Objective → Give the lines beginning with the one containing "Screen dimensions: 2514x1484" and continuing through the one containing "Looking at the screenshot, I should [96, 381].", both included, as a JSON list of strings with one string per line. Leave out any blank lines.

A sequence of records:
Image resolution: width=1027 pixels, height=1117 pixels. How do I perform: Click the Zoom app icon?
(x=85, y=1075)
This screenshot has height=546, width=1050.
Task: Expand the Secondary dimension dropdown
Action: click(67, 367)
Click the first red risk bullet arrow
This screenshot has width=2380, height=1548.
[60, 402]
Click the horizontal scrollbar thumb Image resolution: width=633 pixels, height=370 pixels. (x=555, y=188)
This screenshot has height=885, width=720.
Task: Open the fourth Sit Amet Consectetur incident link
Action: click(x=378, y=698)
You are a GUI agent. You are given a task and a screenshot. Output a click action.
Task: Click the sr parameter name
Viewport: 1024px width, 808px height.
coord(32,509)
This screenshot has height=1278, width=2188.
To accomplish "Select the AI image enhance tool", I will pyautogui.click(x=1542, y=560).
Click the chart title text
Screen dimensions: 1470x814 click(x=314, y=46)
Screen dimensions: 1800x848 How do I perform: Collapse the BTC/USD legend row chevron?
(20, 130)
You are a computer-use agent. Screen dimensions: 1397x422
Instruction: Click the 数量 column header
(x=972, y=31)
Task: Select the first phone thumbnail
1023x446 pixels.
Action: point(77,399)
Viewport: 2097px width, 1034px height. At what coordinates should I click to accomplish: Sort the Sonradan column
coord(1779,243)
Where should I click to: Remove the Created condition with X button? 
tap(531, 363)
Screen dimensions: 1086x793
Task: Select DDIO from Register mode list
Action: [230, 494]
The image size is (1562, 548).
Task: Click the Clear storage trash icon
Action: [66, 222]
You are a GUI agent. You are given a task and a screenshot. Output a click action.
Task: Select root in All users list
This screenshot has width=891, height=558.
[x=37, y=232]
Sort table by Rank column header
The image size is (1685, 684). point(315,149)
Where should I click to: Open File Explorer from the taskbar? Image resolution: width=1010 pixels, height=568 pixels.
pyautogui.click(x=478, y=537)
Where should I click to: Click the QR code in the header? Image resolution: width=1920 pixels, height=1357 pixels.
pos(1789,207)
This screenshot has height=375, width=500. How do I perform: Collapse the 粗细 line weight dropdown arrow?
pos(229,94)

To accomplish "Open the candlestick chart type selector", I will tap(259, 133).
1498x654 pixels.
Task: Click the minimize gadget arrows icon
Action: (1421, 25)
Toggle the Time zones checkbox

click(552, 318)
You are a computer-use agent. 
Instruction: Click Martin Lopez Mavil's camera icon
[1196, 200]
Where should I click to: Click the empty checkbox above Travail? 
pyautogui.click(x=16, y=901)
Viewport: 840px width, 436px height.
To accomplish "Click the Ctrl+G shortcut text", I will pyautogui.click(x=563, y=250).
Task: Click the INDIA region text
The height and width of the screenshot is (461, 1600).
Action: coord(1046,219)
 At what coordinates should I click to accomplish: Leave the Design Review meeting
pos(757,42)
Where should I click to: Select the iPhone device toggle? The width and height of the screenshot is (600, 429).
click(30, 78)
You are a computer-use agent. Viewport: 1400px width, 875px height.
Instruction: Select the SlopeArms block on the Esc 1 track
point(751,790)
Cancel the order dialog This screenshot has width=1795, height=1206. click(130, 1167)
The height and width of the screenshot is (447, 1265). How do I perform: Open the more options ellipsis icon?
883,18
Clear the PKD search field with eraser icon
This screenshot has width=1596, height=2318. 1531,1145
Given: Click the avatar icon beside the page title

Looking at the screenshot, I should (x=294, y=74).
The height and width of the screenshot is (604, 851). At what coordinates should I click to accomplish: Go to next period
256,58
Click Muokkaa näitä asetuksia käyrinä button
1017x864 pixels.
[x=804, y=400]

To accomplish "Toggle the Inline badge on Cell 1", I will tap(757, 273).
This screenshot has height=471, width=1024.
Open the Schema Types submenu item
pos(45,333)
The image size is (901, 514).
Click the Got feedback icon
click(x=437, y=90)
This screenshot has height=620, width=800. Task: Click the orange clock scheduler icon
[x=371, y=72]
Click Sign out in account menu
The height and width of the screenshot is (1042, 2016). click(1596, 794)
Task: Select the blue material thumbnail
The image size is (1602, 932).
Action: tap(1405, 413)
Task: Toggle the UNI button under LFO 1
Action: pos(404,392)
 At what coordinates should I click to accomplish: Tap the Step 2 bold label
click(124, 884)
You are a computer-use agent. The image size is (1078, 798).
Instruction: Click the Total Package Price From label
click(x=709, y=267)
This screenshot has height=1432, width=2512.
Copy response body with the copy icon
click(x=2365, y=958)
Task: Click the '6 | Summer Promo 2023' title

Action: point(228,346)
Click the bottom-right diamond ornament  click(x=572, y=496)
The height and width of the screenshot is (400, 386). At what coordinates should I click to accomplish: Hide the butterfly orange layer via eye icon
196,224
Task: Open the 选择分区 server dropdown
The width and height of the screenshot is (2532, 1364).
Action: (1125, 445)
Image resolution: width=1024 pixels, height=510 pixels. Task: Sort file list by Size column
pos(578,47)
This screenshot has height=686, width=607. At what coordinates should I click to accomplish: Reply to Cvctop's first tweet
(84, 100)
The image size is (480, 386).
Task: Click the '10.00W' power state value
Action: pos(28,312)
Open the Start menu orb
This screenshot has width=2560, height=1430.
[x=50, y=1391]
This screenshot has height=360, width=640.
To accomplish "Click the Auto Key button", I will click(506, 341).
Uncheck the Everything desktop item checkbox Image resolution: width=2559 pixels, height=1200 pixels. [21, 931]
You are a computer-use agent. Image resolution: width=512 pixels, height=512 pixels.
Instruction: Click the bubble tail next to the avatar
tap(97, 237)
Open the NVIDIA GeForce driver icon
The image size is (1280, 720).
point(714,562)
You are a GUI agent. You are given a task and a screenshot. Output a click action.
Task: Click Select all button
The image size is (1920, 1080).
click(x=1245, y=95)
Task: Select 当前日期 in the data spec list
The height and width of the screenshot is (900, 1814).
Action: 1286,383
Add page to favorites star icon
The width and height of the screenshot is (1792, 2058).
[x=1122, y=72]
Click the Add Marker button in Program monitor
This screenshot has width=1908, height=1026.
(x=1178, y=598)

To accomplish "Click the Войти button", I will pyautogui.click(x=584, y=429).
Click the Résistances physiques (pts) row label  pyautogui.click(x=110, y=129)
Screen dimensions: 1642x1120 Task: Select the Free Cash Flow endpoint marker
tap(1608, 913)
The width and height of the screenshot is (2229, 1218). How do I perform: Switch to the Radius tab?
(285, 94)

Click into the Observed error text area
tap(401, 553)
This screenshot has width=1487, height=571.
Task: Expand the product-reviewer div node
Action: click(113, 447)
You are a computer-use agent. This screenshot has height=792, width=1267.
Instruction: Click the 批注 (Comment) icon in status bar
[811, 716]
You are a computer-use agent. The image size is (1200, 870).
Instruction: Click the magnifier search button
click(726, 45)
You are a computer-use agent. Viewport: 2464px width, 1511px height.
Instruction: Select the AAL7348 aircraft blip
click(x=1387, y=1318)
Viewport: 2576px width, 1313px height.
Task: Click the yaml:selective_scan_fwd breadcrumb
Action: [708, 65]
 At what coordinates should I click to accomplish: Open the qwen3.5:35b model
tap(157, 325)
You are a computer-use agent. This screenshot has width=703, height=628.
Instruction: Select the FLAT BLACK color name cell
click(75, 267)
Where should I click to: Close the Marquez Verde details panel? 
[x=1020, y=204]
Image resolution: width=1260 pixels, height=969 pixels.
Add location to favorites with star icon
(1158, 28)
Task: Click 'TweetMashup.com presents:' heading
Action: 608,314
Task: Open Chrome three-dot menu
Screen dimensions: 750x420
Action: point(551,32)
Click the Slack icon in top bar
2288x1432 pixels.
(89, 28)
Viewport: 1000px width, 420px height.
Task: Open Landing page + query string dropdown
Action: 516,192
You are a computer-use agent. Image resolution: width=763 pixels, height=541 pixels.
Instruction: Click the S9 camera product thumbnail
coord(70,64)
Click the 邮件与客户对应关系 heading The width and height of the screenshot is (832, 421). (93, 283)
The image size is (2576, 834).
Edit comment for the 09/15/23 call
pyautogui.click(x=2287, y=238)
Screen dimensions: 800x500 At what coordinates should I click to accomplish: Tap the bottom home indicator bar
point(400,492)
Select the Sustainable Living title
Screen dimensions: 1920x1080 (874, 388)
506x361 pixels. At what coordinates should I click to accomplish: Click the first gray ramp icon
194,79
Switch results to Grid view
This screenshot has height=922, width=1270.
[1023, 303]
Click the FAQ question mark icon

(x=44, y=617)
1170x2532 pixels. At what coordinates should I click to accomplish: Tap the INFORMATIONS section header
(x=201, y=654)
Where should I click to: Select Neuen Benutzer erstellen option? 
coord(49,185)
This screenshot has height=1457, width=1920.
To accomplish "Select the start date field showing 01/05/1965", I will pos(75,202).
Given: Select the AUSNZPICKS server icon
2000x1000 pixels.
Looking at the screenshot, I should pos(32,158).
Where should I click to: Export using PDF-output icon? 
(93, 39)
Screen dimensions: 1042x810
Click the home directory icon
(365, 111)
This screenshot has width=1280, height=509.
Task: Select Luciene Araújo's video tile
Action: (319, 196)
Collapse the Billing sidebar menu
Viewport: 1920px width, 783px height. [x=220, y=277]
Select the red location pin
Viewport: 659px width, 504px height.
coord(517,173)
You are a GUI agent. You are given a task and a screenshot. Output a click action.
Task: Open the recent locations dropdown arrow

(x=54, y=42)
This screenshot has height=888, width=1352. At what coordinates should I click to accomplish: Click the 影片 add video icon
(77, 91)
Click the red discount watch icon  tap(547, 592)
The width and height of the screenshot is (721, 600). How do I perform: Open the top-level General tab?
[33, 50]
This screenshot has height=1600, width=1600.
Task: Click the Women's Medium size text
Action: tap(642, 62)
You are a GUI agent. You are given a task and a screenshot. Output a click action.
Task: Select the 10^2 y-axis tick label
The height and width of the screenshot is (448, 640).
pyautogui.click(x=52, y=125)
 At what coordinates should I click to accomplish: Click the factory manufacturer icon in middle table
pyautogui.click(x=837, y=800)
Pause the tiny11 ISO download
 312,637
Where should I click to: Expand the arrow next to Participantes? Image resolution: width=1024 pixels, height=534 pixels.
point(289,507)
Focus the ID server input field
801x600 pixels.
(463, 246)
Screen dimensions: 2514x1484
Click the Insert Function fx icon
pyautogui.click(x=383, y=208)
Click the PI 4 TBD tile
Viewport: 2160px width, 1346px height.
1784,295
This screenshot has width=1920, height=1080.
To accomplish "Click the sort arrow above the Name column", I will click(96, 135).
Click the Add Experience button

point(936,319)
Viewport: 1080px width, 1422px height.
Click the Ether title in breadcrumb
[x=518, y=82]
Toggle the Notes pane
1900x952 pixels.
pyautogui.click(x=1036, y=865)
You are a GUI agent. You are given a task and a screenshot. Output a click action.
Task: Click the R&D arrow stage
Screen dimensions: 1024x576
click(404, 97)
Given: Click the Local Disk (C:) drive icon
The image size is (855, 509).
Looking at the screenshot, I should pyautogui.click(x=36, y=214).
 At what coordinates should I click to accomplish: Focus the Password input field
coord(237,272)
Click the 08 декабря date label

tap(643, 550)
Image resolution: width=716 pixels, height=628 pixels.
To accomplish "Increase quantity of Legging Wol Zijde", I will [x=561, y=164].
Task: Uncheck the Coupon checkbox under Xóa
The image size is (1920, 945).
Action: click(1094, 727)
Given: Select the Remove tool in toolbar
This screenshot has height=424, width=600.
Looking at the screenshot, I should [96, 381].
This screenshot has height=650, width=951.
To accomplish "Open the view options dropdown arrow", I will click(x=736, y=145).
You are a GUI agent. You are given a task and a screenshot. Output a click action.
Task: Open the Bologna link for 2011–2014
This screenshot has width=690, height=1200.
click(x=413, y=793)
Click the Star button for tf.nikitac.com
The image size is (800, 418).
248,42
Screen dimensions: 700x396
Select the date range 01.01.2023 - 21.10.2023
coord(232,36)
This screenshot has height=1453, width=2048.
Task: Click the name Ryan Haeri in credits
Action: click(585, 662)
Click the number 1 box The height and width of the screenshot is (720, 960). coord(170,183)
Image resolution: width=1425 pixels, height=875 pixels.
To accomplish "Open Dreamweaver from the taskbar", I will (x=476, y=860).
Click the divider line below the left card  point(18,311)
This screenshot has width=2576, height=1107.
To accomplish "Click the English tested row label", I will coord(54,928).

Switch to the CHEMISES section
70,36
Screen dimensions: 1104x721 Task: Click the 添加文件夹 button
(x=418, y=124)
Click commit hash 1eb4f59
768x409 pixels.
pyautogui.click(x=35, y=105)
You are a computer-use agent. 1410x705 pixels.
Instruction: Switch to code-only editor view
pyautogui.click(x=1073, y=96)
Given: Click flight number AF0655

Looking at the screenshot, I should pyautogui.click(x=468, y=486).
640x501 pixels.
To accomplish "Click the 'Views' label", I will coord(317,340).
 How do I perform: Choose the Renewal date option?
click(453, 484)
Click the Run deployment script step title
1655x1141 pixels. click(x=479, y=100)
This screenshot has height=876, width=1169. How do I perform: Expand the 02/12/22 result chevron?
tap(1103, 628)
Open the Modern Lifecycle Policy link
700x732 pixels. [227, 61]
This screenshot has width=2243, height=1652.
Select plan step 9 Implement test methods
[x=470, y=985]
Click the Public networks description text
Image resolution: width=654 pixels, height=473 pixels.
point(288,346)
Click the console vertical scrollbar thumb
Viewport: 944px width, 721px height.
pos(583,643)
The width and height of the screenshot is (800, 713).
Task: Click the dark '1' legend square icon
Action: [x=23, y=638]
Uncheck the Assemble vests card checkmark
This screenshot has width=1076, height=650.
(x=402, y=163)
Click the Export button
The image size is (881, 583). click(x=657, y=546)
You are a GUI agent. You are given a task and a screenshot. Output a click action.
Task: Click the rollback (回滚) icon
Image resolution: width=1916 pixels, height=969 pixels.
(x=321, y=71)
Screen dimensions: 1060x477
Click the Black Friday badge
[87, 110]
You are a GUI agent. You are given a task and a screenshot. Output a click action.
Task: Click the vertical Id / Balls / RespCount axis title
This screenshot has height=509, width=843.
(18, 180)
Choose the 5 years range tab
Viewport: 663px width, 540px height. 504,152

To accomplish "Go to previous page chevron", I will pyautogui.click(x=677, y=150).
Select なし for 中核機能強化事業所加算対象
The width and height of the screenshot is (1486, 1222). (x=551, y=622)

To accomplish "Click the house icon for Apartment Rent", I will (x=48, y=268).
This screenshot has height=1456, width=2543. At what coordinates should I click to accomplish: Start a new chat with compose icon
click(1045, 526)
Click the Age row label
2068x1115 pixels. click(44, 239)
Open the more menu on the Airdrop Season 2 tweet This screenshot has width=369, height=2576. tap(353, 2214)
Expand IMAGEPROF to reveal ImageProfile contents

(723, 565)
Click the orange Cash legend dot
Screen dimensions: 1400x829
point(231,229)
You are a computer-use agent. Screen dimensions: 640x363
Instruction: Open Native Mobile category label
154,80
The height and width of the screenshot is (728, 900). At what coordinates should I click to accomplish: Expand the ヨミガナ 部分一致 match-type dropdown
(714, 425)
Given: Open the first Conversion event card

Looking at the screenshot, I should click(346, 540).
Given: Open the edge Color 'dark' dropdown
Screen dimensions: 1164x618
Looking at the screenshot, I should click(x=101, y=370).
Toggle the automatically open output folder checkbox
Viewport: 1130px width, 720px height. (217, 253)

Response to the exercise →
[
  "Screen dimensions: 2514x1484",
  "Click the Insert Function fx icon",
  "pyautogui.click(x=383, y=208)",
  "Click the PI 4 TBD tile",
  "Viewport: 2160px width, 1346px height.",
  "1784,295",
  "This screenshot has width=1920, height=1080.",
  "To accomplish \"Click the sort arrow above the Name column\", I will click(96, 135).",
  "Click the Add Experience button",
  "point(936,319)",
  "Viewport: 1080px width, 1422px height.",
  "Click the Ether title in breadcrumb",
  "[x=518, y=82]",
  "Toggle the Notes pane",
  "1900x952 pixels.",
  "pyautogui.click(x=1036, y=865)",
  "You are a GUI agent. You are given a task and a screenshot. Output a click action.",
  "Task: Click the R&D arrow stage",
  "Screen dimensions: 1024x576",
  "click(404, 97)",
  "Given: Click the Local Disk (C:) drive icon",
  "The image size is (855, 509).",
  "Looking at the screenshot, I should pyautogui.click(x=36, y=214).",
  " At what coordinates should I click to accomplish: Focus the Password input field",
  "coord(237,272)",
  "Click the 08 декабря date label",
  "tap(643, 550)",
  "Image resolution: width=716 pixels, height=628 pixels.",
  "To accomplish \"Increase quantity of Legging Wol Zijde\", I will [x=561, y=164].",
  "Task: Uncheck the Coupon checkbox under Xóa",
  "The image size is (1920, 945).",
  "Action: click(1094, 727)",
  "Given: Select the Remove tool in toolbar",
  "This screenshot has height=424, width=600.",
  "Looking at the screenshot, I should [96, 381]."
]